## Page:

________________

# Midland Trout Streams



## JDMcNugent (May 24, 2010)

Hey everyone . . .

I'm new here and looking for some info. I recently moved to Midland and was hoping to do a little fly fishing for trout. Are there any small, wadeable creeks anyone suggests? I'd appreciate any help, thanks.


----------



## flyfishinchristian (Oct 5, 2006)

JDMcNugent said:


> Hey everyone . . .
> 
> I'm new here and looking for some info. I recently moved to Midland and was hoping to do a little fly fishing for trout. Are there any small, wadeable creeks anyone suggests? I'd appreciate any help, thanks.


You're lucky enough to have a local fly shop also... They should be able to point you in the right direction.

http://www.littleforks.com/


----------



## 3shotmike (Sep 30, 2008)

JDMcNugent said:


> Hey everyone . . .
> 
> I'm new here and looking for some info. I recently moved to Midland and was hoping to do a little fly fishing for trout. Are there any small, wadeable creeks anyone suggests? I'd appreciate any help, thanks.


In about an hour and a half you can be in Grayling fishing the _Holy waters of the Ausable. _I will make the drive a couple of times in the spring for an afternoon/evening fishing trip if the right hatch is occurring. As for closer streams, the Cedar, Tobacco and the upper parts of the Chippewa all have trout. 

Take a trip downtown and see John Van Dalin(sp) at Little Forks outfitters they are on Main street dowtown Midland.

Mike


----------



## Ralph Smith (Apr 1, 2003)

________________

## Dataset content:
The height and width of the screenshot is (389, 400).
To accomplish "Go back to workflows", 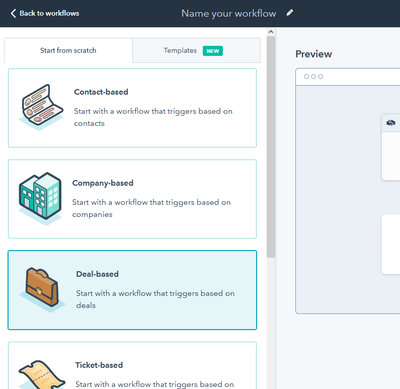I will pyautogui.click(x=45, y=13).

________________

## Problems to work on:
1. Do these statements agree with the trout streams thread? Answer yes or no for each, and quote the words of the thread that decide it.
(a) The first post asks for suggestions of small creeks that can be waded.
(b) 3shotmike says the drive to Grayling takes about three hours.
(c) Little Forks outfitters is on Main street.
2. Write out the part of the trout streams thread starting at "In about an" and ending at "street dowtown Midland.", with "spring" swapped for "fall".
3. List every river or stream that the trout streams thread names as a place to fish.

## Answers to the tasks:
1.
(a) Yes: "Are there any small, wadeable creeks anyone suggests?"
(b) No: "In about an hour and a half you can be in Grayling"
(c) Yes: "Little Forks outfitters they are on Main street"

2.
In about an hour and a half you can be in Grayling fishing the _Holy waters of the Ausable. _I will make the drive a couple of times in the fall for an afternoon/evening fishing trip if the right hatch is occurring. As for closer streams, the Cedar, Tobacco and the upper parts of the Chippewa all have trout. 

Take a trip downtown and see John Van Dalin(sp) at Little Forks outfitters they are on Main street dowtown Midland.

3. Ausable, Cedar, Tobacco, Chippewa